LORLS | Speeding up the imports

A while since the last update and that’s mostly because we’ve been banging our heads against a speed issue for the import of the old LORLSv5 reading lists into LUMP.

The first cut of the importer seemed to work but had barfed due to lack of disc space on my workstation before completing the run. For dev/testing the rest of the API that was fine though as we had enough data to play with. It was only when we installed a new virtual hosting server and I created myself a dedicated test virtual server with oodles of RAM and disc space that we discovered that the import would work… but it would take around two weeks to do four years worth of data. Ah, not good. Especially as the virtual host is supposed to be relatively big and fast (OK its a virtual server so we can’t count spindles directly as the filesystem is stuffed inside another file on the RAID array on the host, but its should still be plenty fast enough for LUMP to run, otherwise folk with older server hardware are going to be stuffed).
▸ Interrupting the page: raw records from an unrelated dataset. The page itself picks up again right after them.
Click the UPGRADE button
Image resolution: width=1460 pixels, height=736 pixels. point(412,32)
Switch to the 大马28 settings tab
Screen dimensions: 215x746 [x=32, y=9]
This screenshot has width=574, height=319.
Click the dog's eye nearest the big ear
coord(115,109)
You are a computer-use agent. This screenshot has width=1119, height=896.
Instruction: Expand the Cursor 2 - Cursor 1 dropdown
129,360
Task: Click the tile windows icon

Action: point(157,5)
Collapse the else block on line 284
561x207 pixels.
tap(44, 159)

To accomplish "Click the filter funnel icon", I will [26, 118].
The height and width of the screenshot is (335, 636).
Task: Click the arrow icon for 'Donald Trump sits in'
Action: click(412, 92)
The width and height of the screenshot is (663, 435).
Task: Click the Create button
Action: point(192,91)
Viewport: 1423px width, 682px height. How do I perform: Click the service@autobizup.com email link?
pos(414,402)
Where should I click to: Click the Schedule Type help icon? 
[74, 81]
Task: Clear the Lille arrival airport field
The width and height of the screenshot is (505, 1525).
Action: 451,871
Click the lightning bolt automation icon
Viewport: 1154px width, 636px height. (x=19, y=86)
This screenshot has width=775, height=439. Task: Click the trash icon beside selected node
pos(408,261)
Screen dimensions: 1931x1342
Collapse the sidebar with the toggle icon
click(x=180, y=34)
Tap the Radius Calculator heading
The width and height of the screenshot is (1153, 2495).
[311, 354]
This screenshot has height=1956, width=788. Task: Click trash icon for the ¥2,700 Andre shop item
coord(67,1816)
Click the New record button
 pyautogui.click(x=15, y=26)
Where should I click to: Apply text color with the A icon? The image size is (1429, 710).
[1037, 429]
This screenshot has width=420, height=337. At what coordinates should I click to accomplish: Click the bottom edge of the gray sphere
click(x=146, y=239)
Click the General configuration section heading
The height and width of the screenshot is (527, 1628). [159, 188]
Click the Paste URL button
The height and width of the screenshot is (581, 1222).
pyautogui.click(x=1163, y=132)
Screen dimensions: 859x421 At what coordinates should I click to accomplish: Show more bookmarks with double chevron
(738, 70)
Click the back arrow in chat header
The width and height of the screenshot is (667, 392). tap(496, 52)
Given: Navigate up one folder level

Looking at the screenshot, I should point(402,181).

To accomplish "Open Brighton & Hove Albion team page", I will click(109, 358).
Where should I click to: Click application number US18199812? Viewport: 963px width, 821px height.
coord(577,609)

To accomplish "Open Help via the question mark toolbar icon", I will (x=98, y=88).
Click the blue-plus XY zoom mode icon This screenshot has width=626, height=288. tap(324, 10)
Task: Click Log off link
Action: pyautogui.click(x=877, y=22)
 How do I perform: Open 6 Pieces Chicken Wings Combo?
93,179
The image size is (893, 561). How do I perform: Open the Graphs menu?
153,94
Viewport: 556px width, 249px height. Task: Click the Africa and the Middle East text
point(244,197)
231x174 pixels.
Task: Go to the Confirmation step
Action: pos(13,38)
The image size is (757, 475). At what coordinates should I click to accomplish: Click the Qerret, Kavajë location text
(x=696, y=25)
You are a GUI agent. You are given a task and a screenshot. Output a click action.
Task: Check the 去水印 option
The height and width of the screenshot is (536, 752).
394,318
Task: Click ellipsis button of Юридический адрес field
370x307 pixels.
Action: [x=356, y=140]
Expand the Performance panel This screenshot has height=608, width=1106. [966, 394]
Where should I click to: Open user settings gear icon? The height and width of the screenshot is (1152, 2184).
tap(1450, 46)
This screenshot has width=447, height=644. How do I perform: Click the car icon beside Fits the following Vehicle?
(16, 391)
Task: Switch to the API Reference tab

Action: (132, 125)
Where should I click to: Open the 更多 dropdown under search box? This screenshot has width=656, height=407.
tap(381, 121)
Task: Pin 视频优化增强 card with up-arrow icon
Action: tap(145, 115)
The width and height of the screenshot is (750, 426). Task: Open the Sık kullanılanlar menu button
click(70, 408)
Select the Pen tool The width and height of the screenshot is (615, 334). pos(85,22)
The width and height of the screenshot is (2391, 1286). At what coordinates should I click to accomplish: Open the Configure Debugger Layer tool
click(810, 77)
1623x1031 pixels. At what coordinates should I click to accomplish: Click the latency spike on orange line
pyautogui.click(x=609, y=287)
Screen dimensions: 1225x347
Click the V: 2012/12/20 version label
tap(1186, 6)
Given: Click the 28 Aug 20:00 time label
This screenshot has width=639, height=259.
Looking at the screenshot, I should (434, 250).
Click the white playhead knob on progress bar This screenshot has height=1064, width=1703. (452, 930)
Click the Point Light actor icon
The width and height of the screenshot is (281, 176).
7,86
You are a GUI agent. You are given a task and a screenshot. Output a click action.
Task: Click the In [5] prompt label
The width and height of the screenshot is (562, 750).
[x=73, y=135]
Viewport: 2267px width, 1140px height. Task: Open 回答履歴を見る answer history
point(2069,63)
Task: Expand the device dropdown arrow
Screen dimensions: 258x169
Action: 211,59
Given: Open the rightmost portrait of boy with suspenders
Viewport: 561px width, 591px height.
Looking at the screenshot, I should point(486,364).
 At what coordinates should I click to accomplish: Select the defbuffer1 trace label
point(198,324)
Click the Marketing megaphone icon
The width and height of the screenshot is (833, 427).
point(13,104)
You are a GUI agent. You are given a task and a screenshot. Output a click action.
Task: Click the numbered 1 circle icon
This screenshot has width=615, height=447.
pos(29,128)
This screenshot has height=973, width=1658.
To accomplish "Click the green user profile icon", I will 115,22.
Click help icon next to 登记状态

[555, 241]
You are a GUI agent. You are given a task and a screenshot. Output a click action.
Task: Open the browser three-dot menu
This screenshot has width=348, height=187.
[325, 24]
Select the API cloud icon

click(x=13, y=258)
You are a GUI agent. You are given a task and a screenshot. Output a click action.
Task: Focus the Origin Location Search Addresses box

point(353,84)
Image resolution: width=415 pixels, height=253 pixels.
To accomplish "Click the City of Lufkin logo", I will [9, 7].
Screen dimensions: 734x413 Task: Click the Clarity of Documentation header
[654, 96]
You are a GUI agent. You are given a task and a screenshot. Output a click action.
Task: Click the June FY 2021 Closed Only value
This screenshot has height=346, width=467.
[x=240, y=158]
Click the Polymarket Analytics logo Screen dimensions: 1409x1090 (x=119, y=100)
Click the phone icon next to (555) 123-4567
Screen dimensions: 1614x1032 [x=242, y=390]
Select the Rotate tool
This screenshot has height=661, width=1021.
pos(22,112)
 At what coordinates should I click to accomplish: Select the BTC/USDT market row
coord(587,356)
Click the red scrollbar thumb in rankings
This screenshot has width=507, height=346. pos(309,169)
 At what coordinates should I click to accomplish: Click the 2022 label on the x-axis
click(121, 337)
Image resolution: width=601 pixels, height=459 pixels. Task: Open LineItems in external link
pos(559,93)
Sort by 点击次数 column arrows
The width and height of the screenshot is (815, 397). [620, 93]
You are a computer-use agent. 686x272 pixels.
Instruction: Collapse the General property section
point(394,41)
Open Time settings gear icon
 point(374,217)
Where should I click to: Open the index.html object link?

We’ve tried a number of different options to help sort this out. These have included:

Search caching in Perl: Tweaking the BaseSQL module to allow a Perl hash based cache to be turned on and off (and the status of caching checked). This is then used by some of the higher layer modules that encapsulate a few of the tables (StructuralUnit, DataElement, DataType, DataTypeGroup) to see if a search matches a previous search and, if caching is turned on, returns the results immediately from the Perl hash without hitting the database. Any updates on the table in question invalidate the cache. Reading the cached copy is much faster than accessing the database and so this can be a big win, especially on tables where there are relatively infrequent updates. Unforunately we do quite a bit of updating on StructuralUnit and DataElement tables.
A reload() method: Quite a lot of the time we create new Perl objects on a database table to do (for example) a search and then later have to do another new() on the same object to instantiate it with an existing row from the table (based on the id field). Every new() method reinterrogates the database to find out the fields for the table concerned and then recreates the Perl object from scratch. However the fields are unlikely to change from call to call (certainly during an import) so this is just wasted time. A reload() method has been added so that you can instantiate the object from a known row in the database via the id field without having the whole Perl object regenerated or the data queried for the fields available. This results in a slight but noticeable saving.
Adding noatime and nodiratime mount options: Normally on a Linux ext3 filesystem (which is what we’re running), the access time of files and directories are updated each time they are accessed. Of course that means that every SQL SELECT is effectively also a write on the filesytems. The noatime and nodirtime directives to mount (slipped into /etc/fstab) turn this behaviour off. You don’t even have to reboot for it to come into effect – the mount -oremount / command is your friend! This should remove another disk related bottleneck during the import.
Tweaking the ACL CopyRights() method: Every time a row is inserted into the structural_unit table for a new SU, several rows get stuck into the data_element and access_control_list tables. Looking at the latter, during the import many of these rows are created as a result of the CopyRights() method on the AccessControlList Perl object. This method allows several fancy options such as overwriting existing ACLs and cascading ACLs from a parent to all its children. Neither of these directly apply in the case of building a new SU and copying the access rights from its direct parent, yet we still had to do a load of SQL to support them. Therefore a new parameter called “new” was added to the method to indicated that the ACLs were being copied for a new SU, which allowed some short cutting. One part of this sort cutting was to use a single INSERT INTO...SELECT FROM... SQL construct. This should be fast because it is just copying internally in the database engine (using a temporary table as both the source and target tables are the same in our case) and doesn’t need to have results send to/from the Perl script. This appears to be quite a big win – performance with this and the previous two tweaks now hits 1000+ SUs and associated data being created every 10 minutes or so.

Whilst these tweaks look to be making bulk importing data from LORLSv5 more manageable, it remains to be seen if they ensure that the performance of the interactive editing and access acceptable. Hopefully now I can get back to making a non-Moodle front end and we’ll see!